Although these have been rough economic times, McOwen believes that the local tech economy will survive. He has been operating Chilliad with a skeleton crew of seven since losing the HP/Cisco funding last spring, when he was forced to lay off 50 employees. Most of those people, he says, have stayed in the area. Some have been operating home-based tech consulting companies.

"You can't bring in techies until there's a critical mass to bring them in," McOwen says. "Some of the university spinoff companies gain a wider reputation. All this concentration of tech activity spins jobs, outside investment, and more techies."


IN THE FRANTIC MONTHS SINCE SEPTEMBER 11, some leaders of the national tech industry have visited the Valley or made inquiries of local realtors, asking whether it is a good place to relocate.

Jim Daly is one tech luminary casting his eye on the Valley. Founder and former editor of Business 2.0, a glossy tech magazine now owned by AOL Time Warner, Daly says he has been considering relocating with his family from Silicon Valley. He's even thinking of starting up a glossy regional magazine if the funding is available.

Scott Cooper of Hewlett-Packard and his wife are just starting to explore New England college communities with an eye to relocating. The Valley offers what Cooper, 52 and now based in Washington, D.C., calls "critical mass. You've got five major colleges, satellite colleges, and the resulting infrastructure within the larger Amherst community. We think it's likely we can find friends for us and for our kids, cultural opportunities, and maybe job opportunities."

What attracts Cooper about the Valley is the fact that its techies aren't toiling in cubicles, communicating only with other techies.

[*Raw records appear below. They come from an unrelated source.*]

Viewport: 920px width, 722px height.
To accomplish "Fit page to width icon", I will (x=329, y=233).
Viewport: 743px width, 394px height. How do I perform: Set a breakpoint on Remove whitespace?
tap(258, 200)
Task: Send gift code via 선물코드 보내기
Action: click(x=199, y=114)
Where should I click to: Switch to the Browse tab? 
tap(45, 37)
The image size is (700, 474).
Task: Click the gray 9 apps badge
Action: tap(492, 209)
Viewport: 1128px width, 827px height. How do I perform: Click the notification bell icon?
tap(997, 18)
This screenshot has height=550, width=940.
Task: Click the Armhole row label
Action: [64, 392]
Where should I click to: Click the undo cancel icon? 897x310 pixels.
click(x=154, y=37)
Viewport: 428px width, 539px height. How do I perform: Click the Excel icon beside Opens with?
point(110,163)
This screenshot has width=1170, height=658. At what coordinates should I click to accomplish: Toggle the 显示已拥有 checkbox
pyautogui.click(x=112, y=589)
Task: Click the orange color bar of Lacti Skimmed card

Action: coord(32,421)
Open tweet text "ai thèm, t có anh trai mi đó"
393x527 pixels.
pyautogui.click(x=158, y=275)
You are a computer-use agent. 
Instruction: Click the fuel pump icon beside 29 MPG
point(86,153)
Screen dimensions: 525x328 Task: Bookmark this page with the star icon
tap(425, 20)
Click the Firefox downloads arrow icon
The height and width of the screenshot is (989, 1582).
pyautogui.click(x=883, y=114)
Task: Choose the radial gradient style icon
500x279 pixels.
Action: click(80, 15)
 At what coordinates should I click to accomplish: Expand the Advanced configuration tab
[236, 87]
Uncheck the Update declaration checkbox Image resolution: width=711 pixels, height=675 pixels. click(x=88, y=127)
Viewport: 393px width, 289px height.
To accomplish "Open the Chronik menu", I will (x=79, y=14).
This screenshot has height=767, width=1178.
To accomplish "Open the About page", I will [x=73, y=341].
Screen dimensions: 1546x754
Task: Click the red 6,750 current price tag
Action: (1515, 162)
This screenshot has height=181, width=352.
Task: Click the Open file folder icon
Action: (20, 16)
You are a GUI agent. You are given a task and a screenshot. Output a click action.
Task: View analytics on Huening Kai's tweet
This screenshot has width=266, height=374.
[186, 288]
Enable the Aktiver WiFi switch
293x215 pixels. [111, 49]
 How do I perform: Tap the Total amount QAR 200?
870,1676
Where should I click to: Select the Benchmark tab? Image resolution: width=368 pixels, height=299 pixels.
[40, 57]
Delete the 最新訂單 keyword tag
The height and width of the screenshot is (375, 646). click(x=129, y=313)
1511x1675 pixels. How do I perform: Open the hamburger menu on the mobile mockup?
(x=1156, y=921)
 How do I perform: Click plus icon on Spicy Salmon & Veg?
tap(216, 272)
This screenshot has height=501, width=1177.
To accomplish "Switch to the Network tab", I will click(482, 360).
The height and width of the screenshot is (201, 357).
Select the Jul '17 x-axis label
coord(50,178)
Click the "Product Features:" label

Software developers and Web designers mingle with artists, writers, social-service professionals. It's that richer cross-pollination of people and ideas that he thinks could spawn ideas and innovation. "When people come here motivated by lifestyle and meet in conducive environments like coffee shops," Copper says, "that may lead to a much more exciting synthesis of ideas than we've seen in the Silicon wave."


Amy Zuckerman is a journalist and author living in Amherst. Her latest book is Tech Trending.